Item coordinate data:
-------------------------
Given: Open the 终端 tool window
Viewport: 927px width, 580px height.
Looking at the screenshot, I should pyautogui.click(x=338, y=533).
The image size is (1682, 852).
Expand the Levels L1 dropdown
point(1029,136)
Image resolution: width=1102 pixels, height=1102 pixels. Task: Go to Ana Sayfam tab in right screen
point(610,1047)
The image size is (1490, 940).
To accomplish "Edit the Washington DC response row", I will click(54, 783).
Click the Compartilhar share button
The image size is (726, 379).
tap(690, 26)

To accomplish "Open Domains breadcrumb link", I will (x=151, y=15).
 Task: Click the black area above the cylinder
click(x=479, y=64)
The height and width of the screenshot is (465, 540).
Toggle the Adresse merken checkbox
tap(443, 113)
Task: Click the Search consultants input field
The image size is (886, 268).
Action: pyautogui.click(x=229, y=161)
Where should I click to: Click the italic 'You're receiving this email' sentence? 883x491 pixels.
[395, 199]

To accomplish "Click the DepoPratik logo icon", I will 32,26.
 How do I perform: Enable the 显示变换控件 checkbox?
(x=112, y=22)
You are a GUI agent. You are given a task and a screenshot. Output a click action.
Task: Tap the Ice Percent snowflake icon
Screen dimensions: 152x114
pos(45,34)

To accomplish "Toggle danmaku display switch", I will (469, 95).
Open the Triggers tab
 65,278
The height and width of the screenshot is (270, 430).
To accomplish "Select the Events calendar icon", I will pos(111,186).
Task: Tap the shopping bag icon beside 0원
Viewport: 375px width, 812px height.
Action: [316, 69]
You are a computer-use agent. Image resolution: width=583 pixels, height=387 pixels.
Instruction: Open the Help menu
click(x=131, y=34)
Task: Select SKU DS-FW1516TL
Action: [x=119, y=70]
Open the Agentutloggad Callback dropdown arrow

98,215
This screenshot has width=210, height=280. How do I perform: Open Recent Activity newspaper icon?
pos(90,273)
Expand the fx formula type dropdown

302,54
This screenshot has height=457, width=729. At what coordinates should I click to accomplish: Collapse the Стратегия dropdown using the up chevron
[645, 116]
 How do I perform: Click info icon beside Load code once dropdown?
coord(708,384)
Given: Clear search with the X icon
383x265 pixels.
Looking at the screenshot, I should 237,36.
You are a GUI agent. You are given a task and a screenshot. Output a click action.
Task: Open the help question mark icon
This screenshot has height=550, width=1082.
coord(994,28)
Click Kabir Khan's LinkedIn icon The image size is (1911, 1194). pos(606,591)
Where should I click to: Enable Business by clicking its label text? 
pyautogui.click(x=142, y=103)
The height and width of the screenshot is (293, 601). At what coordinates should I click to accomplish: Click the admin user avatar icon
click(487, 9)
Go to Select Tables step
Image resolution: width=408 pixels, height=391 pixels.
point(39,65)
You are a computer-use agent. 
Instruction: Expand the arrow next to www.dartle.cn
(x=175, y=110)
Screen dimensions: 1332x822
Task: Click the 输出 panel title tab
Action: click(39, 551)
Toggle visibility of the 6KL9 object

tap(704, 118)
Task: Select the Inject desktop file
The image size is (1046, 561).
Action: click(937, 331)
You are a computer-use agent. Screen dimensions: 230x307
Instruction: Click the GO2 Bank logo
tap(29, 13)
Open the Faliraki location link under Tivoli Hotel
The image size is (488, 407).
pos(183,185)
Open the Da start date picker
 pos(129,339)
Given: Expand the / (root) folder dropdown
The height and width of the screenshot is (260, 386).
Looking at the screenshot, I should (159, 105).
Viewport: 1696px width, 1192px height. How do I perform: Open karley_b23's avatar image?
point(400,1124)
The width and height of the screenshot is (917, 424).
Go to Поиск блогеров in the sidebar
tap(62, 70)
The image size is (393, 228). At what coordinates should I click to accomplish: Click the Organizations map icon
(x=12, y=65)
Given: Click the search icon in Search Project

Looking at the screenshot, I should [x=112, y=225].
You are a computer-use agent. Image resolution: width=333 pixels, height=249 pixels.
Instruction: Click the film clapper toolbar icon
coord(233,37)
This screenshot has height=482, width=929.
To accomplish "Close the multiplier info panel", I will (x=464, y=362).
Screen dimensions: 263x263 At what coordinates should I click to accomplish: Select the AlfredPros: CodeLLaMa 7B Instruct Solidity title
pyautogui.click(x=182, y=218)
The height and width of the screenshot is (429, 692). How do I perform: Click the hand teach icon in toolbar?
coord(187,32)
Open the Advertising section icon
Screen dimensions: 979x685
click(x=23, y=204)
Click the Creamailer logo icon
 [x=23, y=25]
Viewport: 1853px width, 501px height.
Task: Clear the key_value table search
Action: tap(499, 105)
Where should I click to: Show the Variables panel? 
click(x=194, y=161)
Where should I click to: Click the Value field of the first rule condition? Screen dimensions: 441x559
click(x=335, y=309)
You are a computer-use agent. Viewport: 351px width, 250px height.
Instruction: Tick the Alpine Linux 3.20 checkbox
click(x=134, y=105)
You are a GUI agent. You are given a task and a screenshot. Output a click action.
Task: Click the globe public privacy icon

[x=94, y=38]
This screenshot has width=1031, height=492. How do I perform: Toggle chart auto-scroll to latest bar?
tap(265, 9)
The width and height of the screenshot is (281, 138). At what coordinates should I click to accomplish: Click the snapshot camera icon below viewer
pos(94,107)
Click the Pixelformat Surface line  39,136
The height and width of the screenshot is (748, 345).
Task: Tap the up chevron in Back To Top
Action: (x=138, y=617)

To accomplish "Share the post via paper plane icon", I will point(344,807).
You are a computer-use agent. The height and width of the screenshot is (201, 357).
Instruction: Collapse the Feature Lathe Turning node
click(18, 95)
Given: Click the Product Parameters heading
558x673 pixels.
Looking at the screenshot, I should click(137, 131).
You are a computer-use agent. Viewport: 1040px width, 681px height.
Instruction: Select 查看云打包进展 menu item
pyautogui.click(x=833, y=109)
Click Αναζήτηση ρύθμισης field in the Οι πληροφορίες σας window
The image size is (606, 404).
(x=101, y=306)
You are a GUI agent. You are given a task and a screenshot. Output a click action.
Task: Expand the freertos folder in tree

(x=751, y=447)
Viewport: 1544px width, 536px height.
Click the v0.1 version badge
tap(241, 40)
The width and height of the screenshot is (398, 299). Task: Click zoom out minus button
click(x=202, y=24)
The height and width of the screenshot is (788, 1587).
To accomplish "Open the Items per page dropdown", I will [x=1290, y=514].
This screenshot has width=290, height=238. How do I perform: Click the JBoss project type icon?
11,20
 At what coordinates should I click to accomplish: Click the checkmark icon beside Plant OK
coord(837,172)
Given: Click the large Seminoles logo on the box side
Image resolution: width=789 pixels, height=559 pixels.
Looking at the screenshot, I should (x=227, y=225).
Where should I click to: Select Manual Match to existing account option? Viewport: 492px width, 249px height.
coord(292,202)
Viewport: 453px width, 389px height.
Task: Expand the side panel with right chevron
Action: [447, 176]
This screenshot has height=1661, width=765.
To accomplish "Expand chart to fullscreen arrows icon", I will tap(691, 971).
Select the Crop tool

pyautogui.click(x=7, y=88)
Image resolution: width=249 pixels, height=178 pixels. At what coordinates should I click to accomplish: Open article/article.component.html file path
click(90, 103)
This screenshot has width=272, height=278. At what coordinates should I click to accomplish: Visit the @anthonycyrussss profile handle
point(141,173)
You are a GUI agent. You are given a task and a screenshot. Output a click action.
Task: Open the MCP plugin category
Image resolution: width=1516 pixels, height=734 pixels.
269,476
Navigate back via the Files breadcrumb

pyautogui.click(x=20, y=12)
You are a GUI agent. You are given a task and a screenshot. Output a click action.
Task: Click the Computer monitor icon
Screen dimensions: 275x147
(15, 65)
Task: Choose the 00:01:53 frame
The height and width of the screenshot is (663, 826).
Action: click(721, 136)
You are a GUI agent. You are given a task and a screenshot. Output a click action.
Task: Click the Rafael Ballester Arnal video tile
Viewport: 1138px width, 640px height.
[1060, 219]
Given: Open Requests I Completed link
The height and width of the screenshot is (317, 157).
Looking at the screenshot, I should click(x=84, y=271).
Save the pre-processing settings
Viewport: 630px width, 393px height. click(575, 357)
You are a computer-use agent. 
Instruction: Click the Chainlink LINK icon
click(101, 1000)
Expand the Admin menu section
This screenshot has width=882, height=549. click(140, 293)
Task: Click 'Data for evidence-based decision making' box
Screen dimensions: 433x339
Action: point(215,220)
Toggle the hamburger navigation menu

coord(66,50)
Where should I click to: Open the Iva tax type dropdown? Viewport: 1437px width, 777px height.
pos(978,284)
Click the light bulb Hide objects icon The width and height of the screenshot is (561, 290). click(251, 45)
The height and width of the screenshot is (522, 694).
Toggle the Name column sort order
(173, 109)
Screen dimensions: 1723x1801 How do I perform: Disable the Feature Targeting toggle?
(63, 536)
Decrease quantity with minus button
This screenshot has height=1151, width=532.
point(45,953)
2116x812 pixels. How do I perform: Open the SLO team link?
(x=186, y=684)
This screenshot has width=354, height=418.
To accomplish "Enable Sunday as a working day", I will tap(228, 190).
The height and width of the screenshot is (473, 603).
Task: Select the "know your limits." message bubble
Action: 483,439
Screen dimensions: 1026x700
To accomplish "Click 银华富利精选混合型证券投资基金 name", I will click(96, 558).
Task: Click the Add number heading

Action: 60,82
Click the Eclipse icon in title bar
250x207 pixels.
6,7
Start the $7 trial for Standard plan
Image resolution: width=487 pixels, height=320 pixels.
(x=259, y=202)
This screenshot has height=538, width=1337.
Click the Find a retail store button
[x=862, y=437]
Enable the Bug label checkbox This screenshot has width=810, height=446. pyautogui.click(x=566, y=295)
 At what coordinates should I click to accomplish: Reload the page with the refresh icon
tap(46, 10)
-------------------------
- [Aim of the exercise]: Reproduce the records from the line containing "You are a computer-use agent. Screen" through the line containing "Looking at the screenshot, I should [x=112, y=225].", changing "folder" to "directory" and keeping everything else the same.

- [Response for this exercise]:
You are a computer-use agent. Screen dimensions: 230x307
Instruction: Click the GO2 Bank logo
tap(29, 13)
Open the Faliraki location link under Tivoli Hotel
The image size is (488, 407).
pos(183,185)
Open the Da start date picker
 pos(129,339)
Given: Expand the / (root) directory dropdown
The height and width of the screenshot is (260, 386).
Looking at the screenshot, I should (159, 105).
Viewport: 1696px width, 1192px height. How do I perform: Open karley_b23's avatar image?
point(400,1124)
The width and height of the screenshot is (917, 424).
Go to Поиск блогеров in the sidebar
tap(62, 70)
The image size is (393, 228). At what coordinates should I click to accomplish: Click the Organizations map icon
(x=12, y=65)
Given: Click the search icon in Search Project

Looking at the screenshot, I should [x=112, y=225].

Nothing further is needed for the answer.